Вперед. Быстрей. Быстрей. Не останавливаться. Она бежала. Зачем? Она не могла сказать. Она вообще с трудом могла говорить. То, что происходило внутри нее, не складывалось в слова. К тому же, чтобы что-то сказать, нужно было вдохнуть. Язык плохо слушался. И губы. Чаще, чем слова, получалось нечто среднее между криком и рыком. Все тело плохо слушалось. Руки, например, действовали как молот или клещи. Если бы ей пришло в голову нажать кнопку пальцем, вряд ли это бы ей удалось. Хотя такие мелочи в голову и не приходили. Только зудящее неотступное беспокойство гнало ее вперед. Машины мешали. Сигналили и отвлекали ее, она останавливалась, оглядывалась, не соображая, что от нее хотят. Машины объезжали ее, а она кричала им вслед:
– ЫЫыыгрраааааааау! – и снова шла вперед, и снова переходила на бег.
Вчера эта глупая женщина разъярила ее, она не помнила, чем именно. Помнила, что спрыгнула на землю, на вскопанную рыхлую землю, замерла – земля полностью завладела ее вниманием, всем, на какое она только была способна. Она загребла непослушными руками землю к себе, вдруг новое дикое неуправляемое желание завладело ею. Она яростно принялась раскапывать землю, рыла, рыла, пока не опрокинулась в выкопанную яму. И почувствовала покой, полежала так. Поднялась и раскопала яму вглубь и вширь. Неуклюже забралась в нее, перевернулась на спину и замерла, глядя неподвижно в небо. Где-то кричал человек… Ее это не касалось… Наконец… А потом пришла собака. Чертова собака пришла и разбудила ее от ее сладостного оцепенения. Она скосила глаза, рассматривая пса. Большой. Смутный образ прозрачной дымкой промелькнул в голове, что-то про такую же собаку. Она не помнила. Пес деловито обнюхивал ее, стоя справа на краю ямы. Потом спустился вниз и встал лапами прямо на ее живот. Она вдохнула:
– Эгрррррфыыыы!.. – проворчала угрожающе. Собака мешала ей, раздражение снова заполняло все ее существо. Пес схватил зубами ее руку. Она вдохнула снова:
– Эээээгрррыффффааа! – неловко махнула свободной левой рукой. Что она могла вытворять своими руками в темноте! Днем она ничего такого не могла. Да и собаки днем ничего не могли, похоже, ей сделать. Лаять лаяли, да еще мухи кружились вокруг. А ночью собаки кусали, по-настоящему, пытаясь откусить кусок ее тела. Псина отшатнулась, но не убежала, а затопталась на ее теле, разворачиваясь, чтобы убежать той же дорогой, какой пришла.

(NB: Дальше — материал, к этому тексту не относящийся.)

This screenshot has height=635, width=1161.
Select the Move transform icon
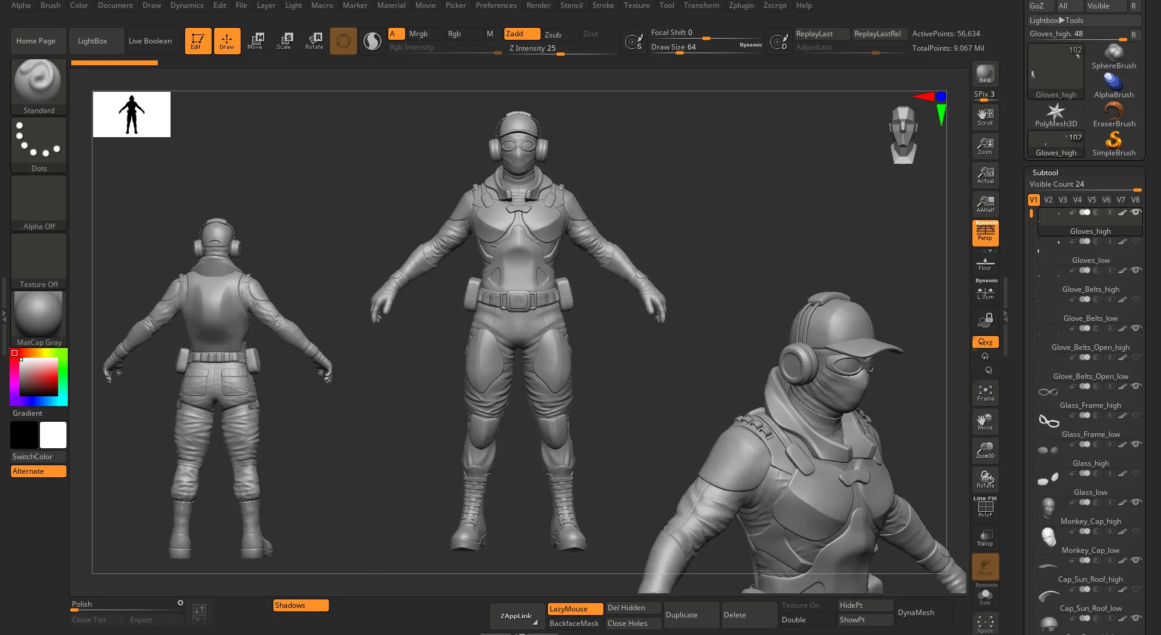click(x=255, y=40)

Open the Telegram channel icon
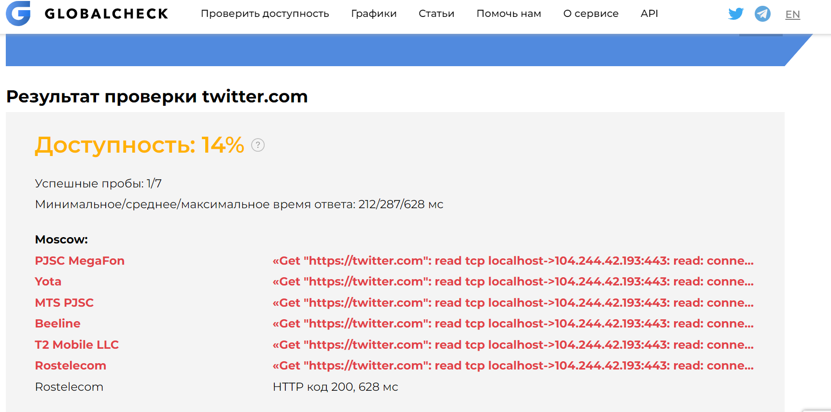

– Ааааасобака! – выговорила она все же, схватила мохнатую лапу и рванула на себя. Собака завизжала и, обернувшись, клацнула зубами в воздухе, не дотянувшись до схватившей ее руки. Совсем взбесила. Она схватила мерзкое животное второй рукой за ухо, зацепилась пальцем за глаз, сжала пальцы в кулак. Собака истошно завыла, а она отбросила в сторону шматок шкуры, путавшийся в и без того непослушных пальцах и, не отвлекаясь уже на бесполезные вдохи-выдохи, схватила снова правой рукой собаку за плечо и с наслаждением разорвала настырную тварь, легко-легко. Тишина. Она снова полежала в тишине, невидяще глядя в небо. Где-то неподалеку послышались резкие звуки, в небе отразились красные блики. Снова в голове мелькнул нечеткий образ. Эти звуки и мелькающие огни растревожили ее. Она поднялась в своей яме. Тоска, обида, а затем злость, кипучая, неуправляемая заполнили ее. Она отбросила в стороны разодранное серое тело, выбралась из ямы и пошла. И вот она все идет и идет, иногда бежит.